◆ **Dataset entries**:
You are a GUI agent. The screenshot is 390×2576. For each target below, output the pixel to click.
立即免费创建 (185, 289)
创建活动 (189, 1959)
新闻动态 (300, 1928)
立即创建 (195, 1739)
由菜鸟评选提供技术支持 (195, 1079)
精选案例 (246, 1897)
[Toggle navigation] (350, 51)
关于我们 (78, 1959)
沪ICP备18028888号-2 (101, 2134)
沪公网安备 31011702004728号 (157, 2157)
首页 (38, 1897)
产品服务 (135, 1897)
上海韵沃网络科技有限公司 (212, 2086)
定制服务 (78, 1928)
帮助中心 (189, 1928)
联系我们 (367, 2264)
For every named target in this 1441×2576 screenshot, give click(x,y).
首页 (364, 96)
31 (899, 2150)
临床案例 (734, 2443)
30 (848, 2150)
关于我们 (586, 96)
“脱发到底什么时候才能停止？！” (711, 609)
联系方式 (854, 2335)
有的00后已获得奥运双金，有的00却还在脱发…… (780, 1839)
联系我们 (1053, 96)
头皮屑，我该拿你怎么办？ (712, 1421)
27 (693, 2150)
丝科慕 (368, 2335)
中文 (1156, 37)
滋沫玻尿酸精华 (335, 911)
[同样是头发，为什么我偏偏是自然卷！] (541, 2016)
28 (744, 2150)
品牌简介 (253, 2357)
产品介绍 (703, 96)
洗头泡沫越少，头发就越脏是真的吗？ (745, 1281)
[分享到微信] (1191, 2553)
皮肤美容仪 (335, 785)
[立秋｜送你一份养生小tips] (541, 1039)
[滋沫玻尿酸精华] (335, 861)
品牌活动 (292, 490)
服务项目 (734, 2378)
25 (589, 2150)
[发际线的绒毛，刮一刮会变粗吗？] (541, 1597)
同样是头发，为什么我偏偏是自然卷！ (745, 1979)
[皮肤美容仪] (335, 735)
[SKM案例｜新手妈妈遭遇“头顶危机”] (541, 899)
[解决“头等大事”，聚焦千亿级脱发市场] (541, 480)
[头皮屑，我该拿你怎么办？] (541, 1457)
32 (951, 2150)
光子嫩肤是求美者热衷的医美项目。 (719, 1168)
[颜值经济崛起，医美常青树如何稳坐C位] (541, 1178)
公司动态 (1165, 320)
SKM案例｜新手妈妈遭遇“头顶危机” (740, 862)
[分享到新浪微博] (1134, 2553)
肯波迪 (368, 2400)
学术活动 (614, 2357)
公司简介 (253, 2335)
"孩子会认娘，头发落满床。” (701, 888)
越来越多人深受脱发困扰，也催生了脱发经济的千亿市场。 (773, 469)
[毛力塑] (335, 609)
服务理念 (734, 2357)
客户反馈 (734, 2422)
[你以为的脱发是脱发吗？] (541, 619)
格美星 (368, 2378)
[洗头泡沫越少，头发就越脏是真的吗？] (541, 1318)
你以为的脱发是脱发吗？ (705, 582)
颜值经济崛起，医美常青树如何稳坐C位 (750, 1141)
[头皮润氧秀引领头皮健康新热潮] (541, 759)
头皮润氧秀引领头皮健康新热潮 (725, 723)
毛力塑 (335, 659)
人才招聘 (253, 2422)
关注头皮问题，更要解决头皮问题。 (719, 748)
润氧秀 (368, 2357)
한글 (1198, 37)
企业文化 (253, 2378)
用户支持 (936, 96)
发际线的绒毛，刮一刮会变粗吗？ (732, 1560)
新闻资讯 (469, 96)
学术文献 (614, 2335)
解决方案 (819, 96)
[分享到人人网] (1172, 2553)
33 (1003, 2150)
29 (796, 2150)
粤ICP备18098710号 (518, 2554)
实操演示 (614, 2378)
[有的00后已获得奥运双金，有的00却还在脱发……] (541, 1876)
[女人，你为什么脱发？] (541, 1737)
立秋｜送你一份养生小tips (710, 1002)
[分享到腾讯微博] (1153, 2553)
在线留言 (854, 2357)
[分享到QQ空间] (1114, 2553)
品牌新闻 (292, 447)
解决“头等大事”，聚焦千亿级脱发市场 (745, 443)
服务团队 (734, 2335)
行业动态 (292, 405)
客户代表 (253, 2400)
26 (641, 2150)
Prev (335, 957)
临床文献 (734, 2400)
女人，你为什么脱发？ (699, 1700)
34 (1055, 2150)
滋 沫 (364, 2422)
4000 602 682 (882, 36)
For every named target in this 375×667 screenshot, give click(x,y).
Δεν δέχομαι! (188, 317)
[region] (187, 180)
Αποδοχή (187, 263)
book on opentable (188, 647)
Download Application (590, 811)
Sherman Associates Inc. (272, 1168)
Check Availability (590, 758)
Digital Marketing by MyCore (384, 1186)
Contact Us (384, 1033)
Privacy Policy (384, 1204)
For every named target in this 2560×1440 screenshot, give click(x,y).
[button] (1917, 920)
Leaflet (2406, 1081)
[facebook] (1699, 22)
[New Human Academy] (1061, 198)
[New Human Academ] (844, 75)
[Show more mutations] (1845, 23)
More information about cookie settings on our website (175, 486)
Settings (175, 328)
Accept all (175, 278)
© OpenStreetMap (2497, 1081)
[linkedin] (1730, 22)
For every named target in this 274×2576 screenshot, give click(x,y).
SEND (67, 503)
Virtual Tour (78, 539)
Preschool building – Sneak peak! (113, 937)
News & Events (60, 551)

◆ **WHAT THE TASK REQUIRES**: Your reply should hold all the entries, each repeated without a single change.

◆ **SOLUTION**:
You are a GUI agent. The screenshot is 390×2576. For each target below, output the pixel to click.
立即免费创建 (185, 289)
创建活动 (189, 1959)
新闻动态 (300, 1928)
立即创建 (195, 1739)
由菜鸟评选提供技术支持 (195, 1079)
精选案例 (246, 1897)
[Toggle navigation] (350, 51)
关于我们 (78, 1959)
沪ICP备18028888号-2 (101, 2134)
沪公网安备 31011702004728号 (157, 2157)
首页 (38, 1897)
产品服务 (135, 1897)
上海韵沃网络科技有限公司 (212, 2086)
定制服务 (78, 1928)
帮助中心 (189, 1928)
联系我们 (367, 2264)
For every named target in this 1441×2576 screenshot, give click(x,y).
首页 (364, 96)
31 (899, 2150)
临床案例 (734, 2443)
30 (848, 2150)
关于我们 (586, 96)
“脱发到底什么时候才能停止？！” (711, 609)
联系方式 (854, 2335)
有的00后已获得奥运双金，有的00却还在脱发…… (780, 1839)
联系我们 (1053, 96)
头皮屑，我该拿你怎么办？ (712, 1421)
27 (693, 2150)
丝科慕 (368, 2335)
中文 (1156, 37)
滋沫玻尿酸精华 (335, 911)
[同样是头发，为什么我偏偏是自然卷！] (541, 2016)
28 (744, 2150)
品牌简介 (253, 2357)
产品介绍 (703, 96)
洗头泡沫越少，头发就越脏是真的吗？ (745, 1281)
[分享到微信] (1191, 2553)
皮肤美容仪 (335, 785)
[立秋｜送你一份养生小tips] (541, 1039)
[滋沫玻尿酸精华] (335, 861)
品牌活动 (292, 490)
服务项目 (734, 2378)
25 (589, 2150)
[发际线的绒毛，刮一刮会变粗吗？] (541, 1597)
同样是头发，为什么我偏偏是自然卷！ (745, 1979)
[皮肤美容仪] (335, 735)
[SKM案例｜新手妈妈遭遇“头顶危机”] (541, 899)
[解决“头等大事”，聚焦千亿级脱发市场] (541, 480)
[头皮屑，我该拿你怎么办？] (541, 1457)
32 (951, 2150)
光子嫩肤是求美者热衷的医美项目。 (719, 1168)
[颜值经济崛起，医美常青树如何稳坐C位] (541, 1178)
公司动态 (1165, 320)
SKM案例｜新手妈妈遭遇“头顶危机” (740, 862)
[分享到新浪微博] (1134, 2553)
肯波迪 (368, 2400)
学术活动 (614, 2357)
公司简介 (253, 2335)
"孩子会认娘，头发落满床。” (701, 888)
越来越多人深受脱发困扰，也催生了脱发经济的千亿市场。 (773, 469)
[毛力塑] (335, 609)
服务理念 (734, 2357)
客户反馈 (734, 2422)
[你以为的脱发是脱发吗？] (541, 619)
格美星 (368, 2378)
[洗头泡沫越少，头发就越脏是真的吗？] (541, 1318)
你以为的脱发是脱发吗？ (705, 582)
颜值经济崛起，医美常青树如何稳坐C位 (750, 1141)
[头皮润氧秀引领头皮健康新热潮] (541, 759)
头皮润氧秀引领头皮健康新热潮 (725, 723)
毛力塑 (335, 659)
人才招聘 (253, 2422)
关注头皮问题，更要解决头皮问题。 (719, 748)
润氧秀 (368, 2357)
한글 (1198, 37)
企业文化 (253, 2378)
用户支持 (936, 96)
发际线的绒毛，刮一刮会变粗吗？ (732, 1560)
新闻资讯 (469, 96)
学术文献 (614, 2335)
解决方案 (819, 96)
[分享到人人网] (1172, 2553)
33 (1003, 2150)
29 (796, 2150)
粤ICP备18098710号 (518, 2554)
实操演示 (614, 2378)
[有的00后已获得奥运双金，有的00却还在脱发……] (541, 1876)
[女人，你为什么脱发？] (541, 1737)
立秋｜送你一份养生小tips (710, 1002)
[分享到腾讯微博] (1153, 2553)
在线留言 (854, 2357)
[分享到QQ空间] (1114, 2553)
品牌新闻 (292, 447)
解决“头等大事”，聚焦千亿级脱发市场 (745, 443)
服务团队 (734, 2335)
行业动态 (292, 405)
客户代表 (253, 2400)
26 (641, 2150)
Prev (335, 957)
临床文献 (734, 2400)
女人，你为什么脱发？ (699, 1700)
34 (1055, 2150)
滋 沫 (364, 2422)
4000 602 682 (882, 36)
For every named target in this 375×667 screenshot, give click(x,y).
Δεν δέχομαι! (188, 317)
[region] (187, 180)
Αποδοχή (187, 263)
book on opentable (188, 647)
Download Application (590, 811)
Sherman Associates Inc. (272, 1168)
Check Availability (590, 758)
Digital Marketing by MyCore (384, 1186)
Contact Us (384, 1033)
Privacy Policy (384, 1204)
For every named target in this 2560×1440 screenshot, give click(x,y).
[button] (1917, 920)
Leaflet (2406, 1081)
[facebook] (1699, 22)
[New Human Academy] (1061, 198)
[New Human Academ] (844, 75)
[Show more mutations] (1845, 23)
More information about cookie settings on our website (175, 486)
Settings (175, 328)
Accept all (175, 278)
© OpenStreetMap (2497, 1081)
[linkedin] (1730, 22)
For every named target in this 274×2576 screenshot, give click(x,y).
SEND (67, 503)
Virtual Tour (78, 539)
Preschool building – Sneak peak! (113, 937)
News & Events (60, 551)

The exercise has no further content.